Curators: John Fleetwood with Jo Ractliffe and Svea Josephy

A themed exhibition featured at Bamako Encounters, African Biennale for Photography
Biennale Africaine de la Photographie

Opening: Saturday 31 Oct 2015, 18h00

31 October – 31 December 2015
Modibo Keita Memorial Centre,
Bamako Biennale
Against Time examines photographs usage in documentation and representation of time and space.  Agreeably, photographs do not offer a clear picture of history, or of the present. Instead the fragmented and interpretative nature of images disallows their content to offer clear and linear understandings of time, and of space. Following two decades of democracy in South Africa, there are questions about how the past keeps moving into the present, and persists to be part of the future. These lingering pasts and desired futures have created spaces for new identities and new ways of seeing.

This exhibition seeks to unpack the factors that invent these new identities and ways of seeing with in and around urban environs.  Addressed subject matter includes socio-economic positioning, cultural shifts toward popular cultures; globalisation and digital advances of cultural production. Further ideas to be visited are post-colonial re-readings of relics throughout our cities and spaces, and the role of transitions and transformations within this newly envisioned environments.

This group exhibition foregrounds the ways in which contemporary South African photographers engage ideas of time in relation to the nation’s two decades since democracy (1994-2014). This work is drawn from the Tierney Fellowship’s programme, a partnership between the Market Photo Workshop, Michaelis School of Fine Art, University of Cape Town and the Wits School of Arts, which has supported talented emerging photographers since 2008. Featured photographers include Ashley Walters, Juan Orrantia, Mack Magagane, Nobukho Nqaba, Paul Samuels and Sipho Gongxeka.
About The South African Tierney Fellowship
The Tierney Fellowship was created in 2003 by the Tierney Family Foundation to encourage promising artists in the arena of photography.  The principal objective of the Fellowship is to find the future leaders in photography and to support them in conquering the challenges that an artist faces at the beginning of his or her career.

The aim of the fellowship is twofold: encouraging fellows to produce a new body of work and creating a global community of artists that functions as a crucial support network in an increasingly competitive field. The Fellowship supports the recipients both financially, by way of a grant, and technically and conceptually, with mentorship and guidance from experts in the field.

Fellows remain an important part of the programme after the conclusion of their structured mentorship. Seminars and critiques are held throughout the year to facilitate interaction between all current and past recipients, encouraging discussion about their photography, work experience and lives as artists.

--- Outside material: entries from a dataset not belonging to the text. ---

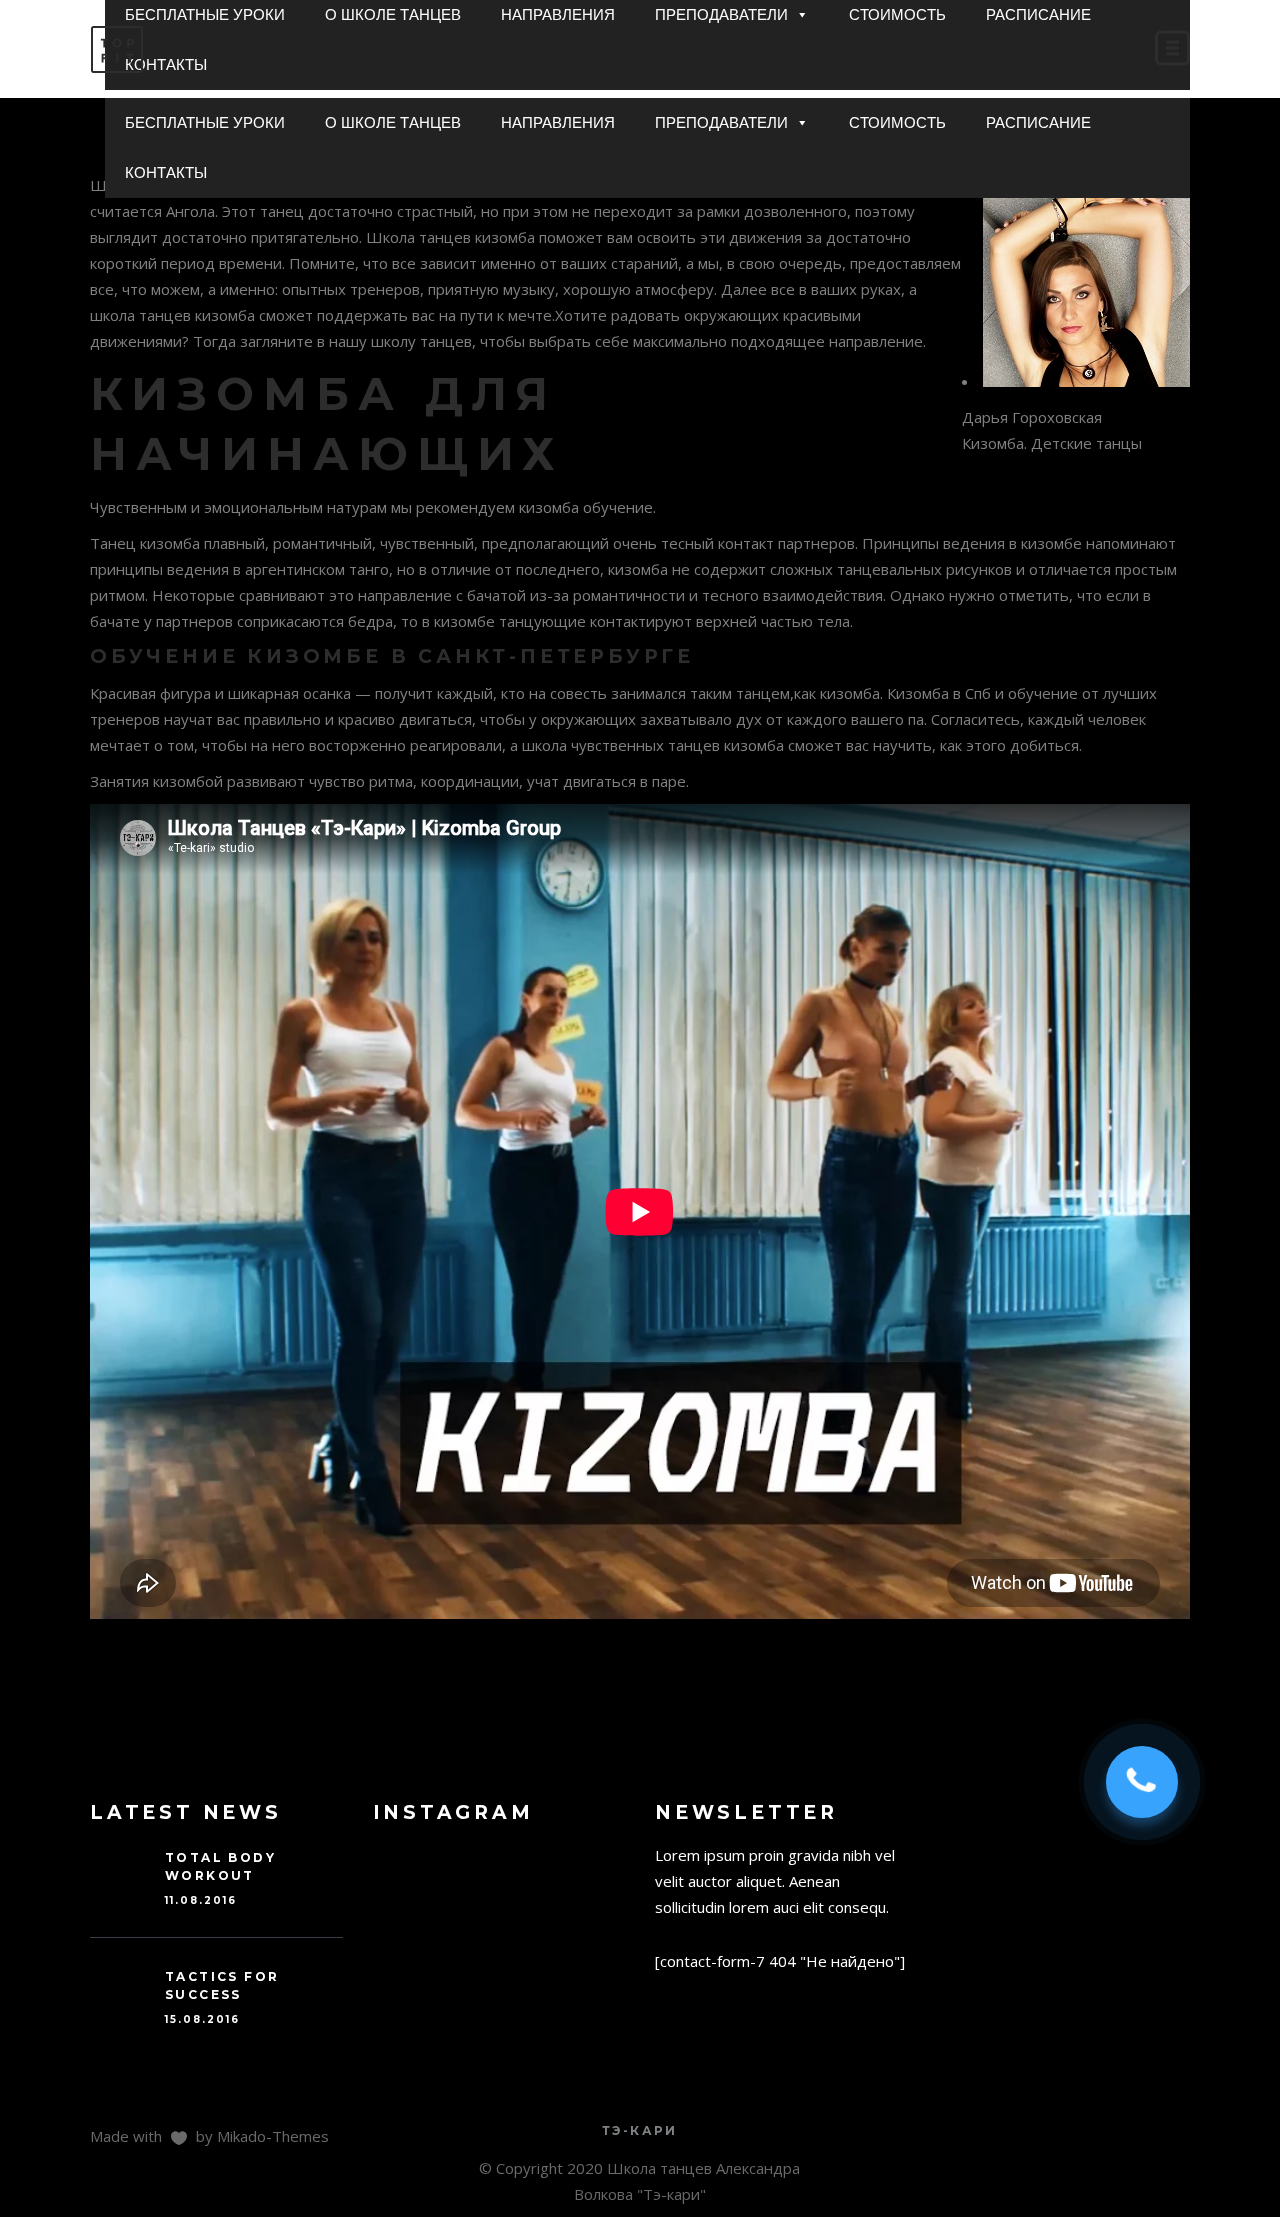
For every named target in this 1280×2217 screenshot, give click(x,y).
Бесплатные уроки (205, 122)
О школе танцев (393, 122)
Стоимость (897, 122)
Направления (558, 122)
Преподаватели (721, 122)
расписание (1038, 122)
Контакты (166, 172)
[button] (801, 123)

The Tierney Fellowship programme ran for the first time in South Africa in 2008. In South Africa, partner intuitions include WITS School of Arts, The Michaelis School of Fine Art at the University of Cape Town and the Market Photo Workshop.  Each of the institutions has a slightly different way of administering its’ Tierney Fellowship and the Tierney Foundation gave us the autonomy to structure the fellowship in a way that worked for our individual institutions and our institutions collectively. This is important as our fellows range from diploma students to post Masters, are different ages, and come from different walks of life. It is important to us that we have the freedom to respond to each fellow’s individual needs.

Mentorship, a key component of the Tierney Fellowship in South Africa, has thrived in part to a number of dedicated and substantial mentors.  Mentors of Tierney fellows from the host institutions include Svea Josephy, Jean Brundrit, Jo Ractliffe, Rory Bester and John Fleetwood. Market Photo has also appointed mentors such as Pieter Hugo, Mikhael Subotzky and Nontobeko Ntombela. Fellows have also been mentored from outside the institution, by experts in the field. Since 2008 these have included Stephen Shore, David Goldblatt, Roger Ballen, Mikhael Subotzky, Santu Mofokeng, Tracey Rose, Thembinkosi Goniwe, Pieter Hugo, Berni Searle, Patricia Hayes, Guy Tillim, Mary Sibande, Ernestine White, and Nomusa Makhubu amongst others.